Open affine subscheme of affine scheme which is not principal

Question

I'm not sure whether this is non-trivial or not, but do there exist simple examples of an affine scheme $X$ having an open affine subscheme $U$ which is not principal in $X$? By a principal open of $X = \mathrm{Spec} \ A$, I mean anything of the form $D(f) = \{\mathfrak p \in \mathrm{Spec} \ A : f \notin \mathfrak p\}$, where $f$ is an element of $A$.

Answer 1

Let X be an elliptic curve with the identity element O removed. Let U=X-P where P is a point of infinite order. Then U is affine by a Riemann-Roch argument. Now suppose that U=D(f). Then on the entire elliptic curve, the divisor of f must be supported at P and O only. This implies that P is a torsion point, a contradiction.

Answer 2

For a simple, really concrete example you can also look at:

$A=k[x,y,u,v]/(xy+ux^2+vy^2)$, $X =Spec(A)$, $I=(x,y)$, $U = D(I)$.

Then the functions $f=\frac{-v}{x}=\frac{y+ux}{y^2}$ and $g=\frac{-u}{y}=\frac{x+vy}{x^2}$ are defined on $U$. But $yf+xg=1$, so $U$ is affine!

Cheers,

Answer 3

I just want to remark that there is a purely categorical characterization of the ideals $I \subseteq A$ such that the corresponding open subscheme $D(I) = V(I)^c$ of $\text{Spec}(A)$ is affine, namely that the ideal $I$ is codisjunctable. This means that there is a universal homomorphism $A \to B$ satisfying $IB=B$. This notion is studied in

Yves Diers, Codisjunctors and Singular Epimorphisms in the Category of Commutative Rings, Journal of Pure and Applied Algebra, 53, 1988, pp. 39 - 57

Answer 4

Here is arguably the easiest example (morally of course the same as Peter McNamara's): The cuspidal affine cubic.

Let $k$ be a field of characteristic zero and let $A=k[x,y]/(y^2-x^3)$, $X=\operatorname{Spec}A$, and $U=X\setminus \{(1,1)\}$.

$U$ is not a distinguished open: We have the isomorphism $A\simeq k[t^2,t^3] \subset k[t]$ given by $x\mapsto t^2, y\mapsto t^3$. So suppose there is a polynomial $f(x,y)$ representing a function in $A$ that vanishes only at $(1,1)$. Then $f(t^2,t^3)$ is a polynomial in $t$ that vanishes only at $t=1$. Therefore we have an equality, $f(t^2,t^3)= C(t-1)^N$, for some $0\neq C\in k$ and some $N>0$. This is absurd, as one sees by considering the $t$-coefficient.

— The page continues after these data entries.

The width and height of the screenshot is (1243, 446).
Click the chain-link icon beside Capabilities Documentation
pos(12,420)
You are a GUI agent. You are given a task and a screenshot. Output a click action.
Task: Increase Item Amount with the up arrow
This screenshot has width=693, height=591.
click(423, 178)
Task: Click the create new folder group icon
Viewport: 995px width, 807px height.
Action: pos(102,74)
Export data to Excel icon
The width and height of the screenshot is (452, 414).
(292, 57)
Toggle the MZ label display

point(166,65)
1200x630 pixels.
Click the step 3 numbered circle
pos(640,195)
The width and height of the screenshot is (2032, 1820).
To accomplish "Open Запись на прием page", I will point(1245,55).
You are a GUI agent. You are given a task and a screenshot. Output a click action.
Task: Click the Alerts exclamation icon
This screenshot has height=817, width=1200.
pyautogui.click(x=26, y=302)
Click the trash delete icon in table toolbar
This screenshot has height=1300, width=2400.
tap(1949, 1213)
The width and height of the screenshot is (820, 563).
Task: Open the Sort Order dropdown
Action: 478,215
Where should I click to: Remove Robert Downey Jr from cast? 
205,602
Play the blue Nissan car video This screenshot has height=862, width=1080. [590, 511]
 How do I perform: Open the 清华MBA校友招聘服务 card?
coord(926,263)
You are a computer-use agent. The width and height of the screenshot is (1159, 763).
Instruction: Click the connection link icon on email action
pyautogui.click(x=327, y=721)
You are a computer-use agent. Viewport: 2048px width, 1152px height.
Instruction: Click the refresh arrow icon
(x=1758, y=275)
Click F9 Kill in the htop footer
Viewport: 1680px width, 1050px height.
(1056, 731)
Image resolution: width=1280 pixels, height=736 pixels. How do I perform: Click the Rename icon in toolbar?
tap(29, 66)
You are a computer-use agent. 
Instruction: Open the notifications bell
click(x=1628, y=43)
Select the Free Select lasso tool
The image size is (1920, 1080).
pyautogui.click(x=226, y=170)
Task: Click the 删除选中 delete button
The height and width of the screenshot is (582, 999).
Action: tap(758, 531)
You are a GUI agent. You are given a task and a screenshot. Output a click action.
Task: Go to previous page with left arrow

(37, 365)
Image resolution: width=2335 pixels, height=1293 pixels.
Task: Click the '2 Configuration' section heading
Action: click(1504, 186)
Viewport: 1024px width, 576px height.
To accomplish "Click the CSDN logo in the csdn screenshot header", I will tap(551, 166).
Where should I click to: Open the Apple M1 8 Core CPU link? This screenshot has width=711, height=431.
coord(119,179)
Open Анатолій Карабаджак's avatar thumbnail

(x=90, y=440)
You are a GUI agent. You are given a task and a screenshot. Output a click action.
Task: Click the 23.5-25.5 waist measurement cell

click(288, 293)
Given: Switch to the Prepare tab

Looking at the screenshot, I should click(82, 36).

$U$ is in fact affine: This follows either from Hartshorne II, 2.17 b), by considering the open subsets $U\cap D(x-1)$ and $U\cap D(y-1)$, or one can proceed as follows: By geometric intuition, one may expect the coordinate ring of $U$ to be the subring $B$ of $k(t)$ consisting of those elements $f$ satisfying $f'(0)=0$ and $f$ has no poles outside of $t=1$. Then it remains to show that $\operatorname{Spec} A\to \operatorname{Spec} B$ is an isomorphism onto $U$. One can check directly that the image is $U$, and we get isomorphisms after localizing at $t^2-1$ and $t^3-1$ respectively, which shows the claim.

Remarks: Instead of $(1,1)$ one can of course take any point on $X$ away from the origin. A similar argument works for the nodal cubic as long as one takes a point that doesn't correspond to a root of unity in the group law. That way one also gets an easy example in positive characteristic (although not over a finite field...).

Answer 5

Here is an example that may be considered easier than Hailong Dao's. (At least it is one dimensional smaller!)

Consider the ring $R=\mathbb{Z}[x,y,z]/\langle xy-z(z-1)\rangle$ and the ideal $I=\langle x,z\rangle$.

The ideal $I$ is not the radical of a principal ideal. So the complement of $\mathrm{Spec}(R/I)$ in $\mathrm{Spec}(R)$ is not $R_r$ for any $r$ in $R$.

In fact, this complement is given by the ring homomorphism $R\to S=\mathbb{Z}[x,t]$ where $z\mapsto 1+xt$ and $y\mapsto (1+xt)t$. In other words, the complement is $\mathrm{Spec}(S)\to\mathrm{Spec}(R)$ via this ring homomorphism.

To see this, let $f:R\to A$ be a ring homomorphism such that $f(x)$ and $f(z)$ generate the unit ideal. This means $af(x)+bf(z)=1$ for some $a,b\in A$.

Now, let $\tilde{f}(t)=a(f(z)-1)+bf(y)$. One checks that this extends $f$ to $\tilde{f}:S\to A$.

Answer 6

I'm not entirely sure what you mean, but if you mean whose complement isn't principal, take $\mathbb{A}^2\setminus\{0\}$ which is an open subscheme of $\mathbb{A}^2$. Now, if you mean that the open subscheme isn't cut out by a single equation, any open subscheme other than the whole space will do for an irreducible scheme, because the only open set which is cut out by an ideal is the whole scheme.